Please print exactly the lines from the one containing "Pan canvas using the left arrow" through the last line of the records, and only those. Leave out any pictures.

Items from a dataset:
——————

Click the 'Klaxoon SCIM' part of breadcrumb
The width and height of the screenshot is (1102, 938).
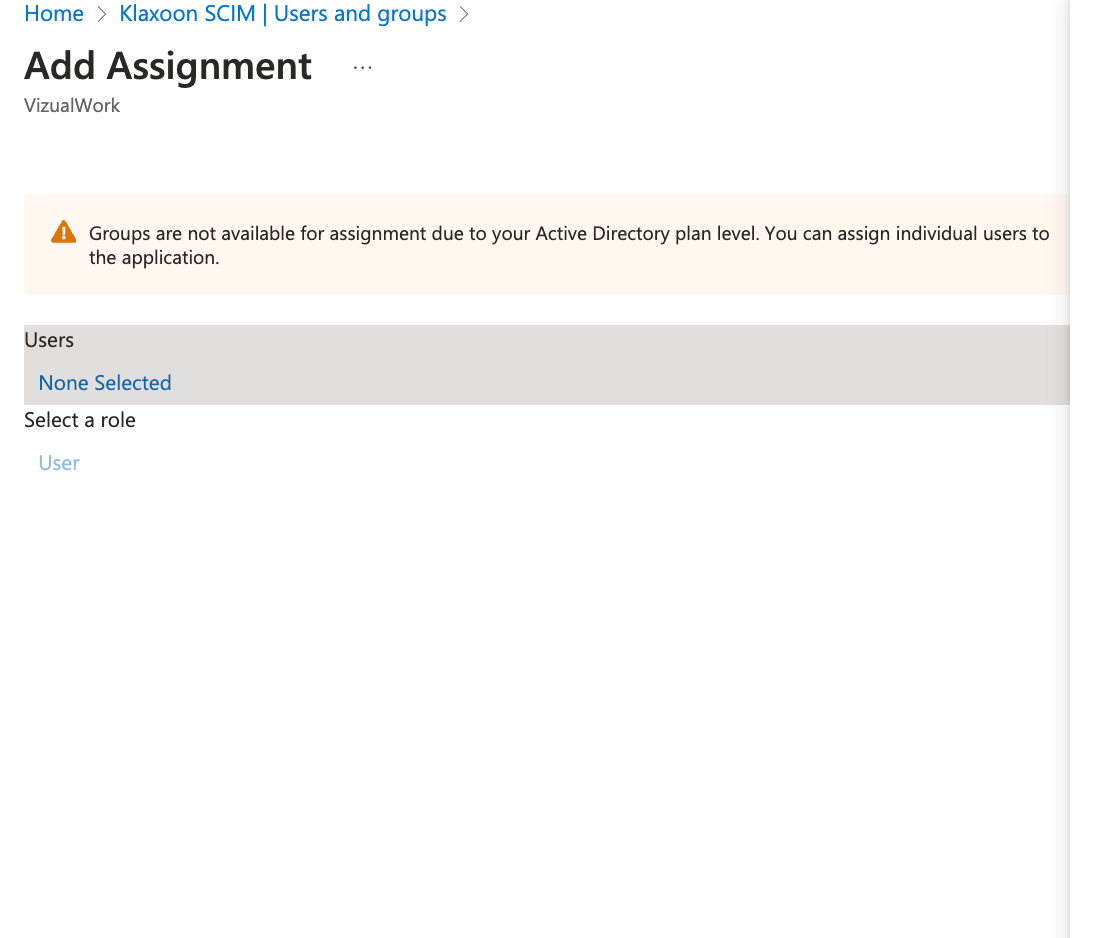coord(187,14)

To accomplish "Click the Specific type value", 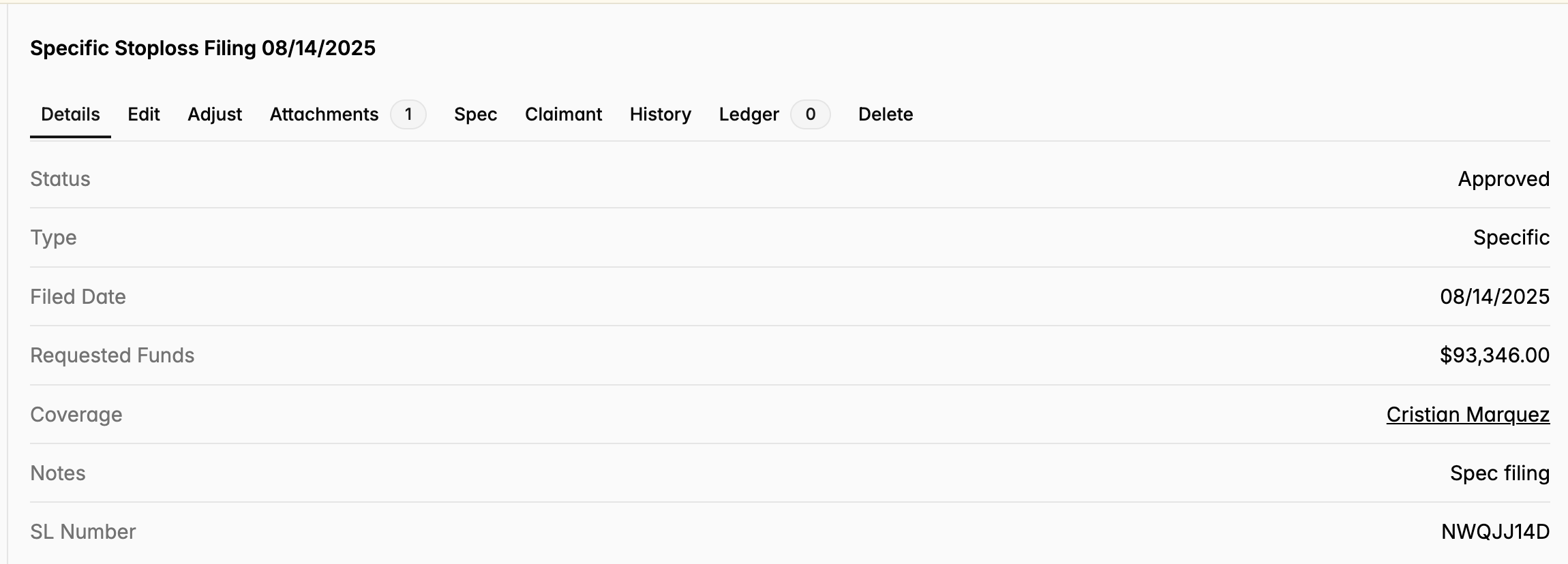I will (x=1511, y=238).
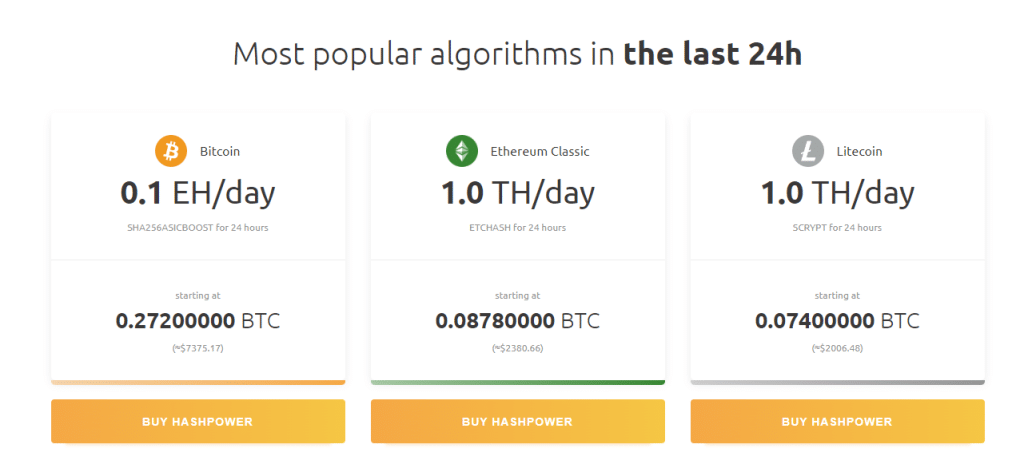Click the Most popular algorithms heading
This screenshot has width=1024, height=476.
pyautogui.click(x=517, y=54)
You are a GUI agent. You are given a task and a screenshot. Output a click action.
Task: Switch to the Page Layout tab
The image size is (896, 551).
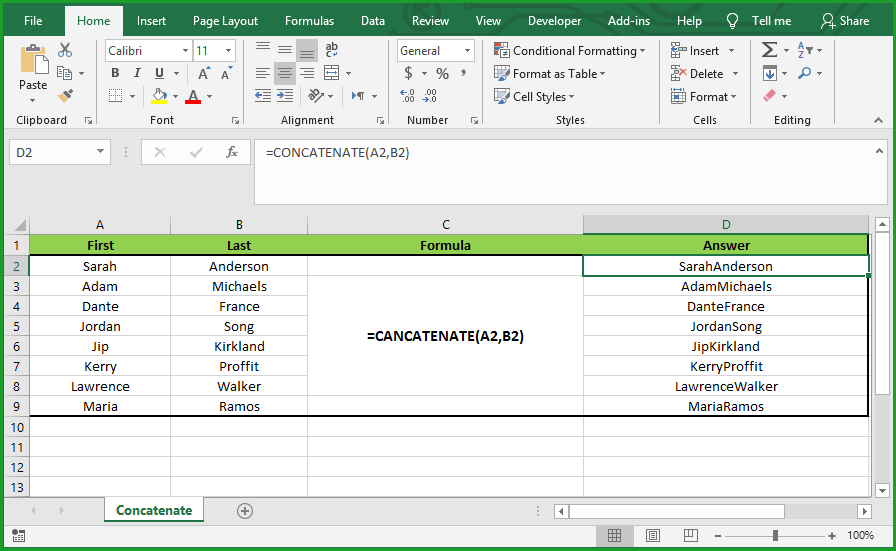tap(225, 21)
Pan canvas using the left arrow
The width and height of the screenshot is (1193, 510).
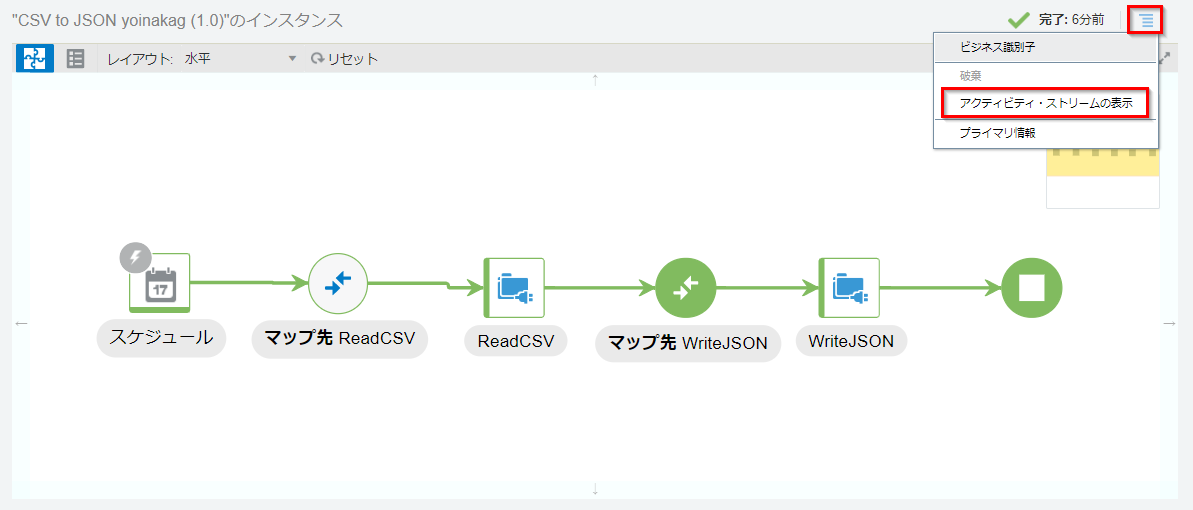click(x=21, y=323)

——————

_SOLUTION TO THIS PROBLEM_
Pan canvas using the left arrow
The width and height of the screenshot is (1193, 510).
click(x=21, y=323)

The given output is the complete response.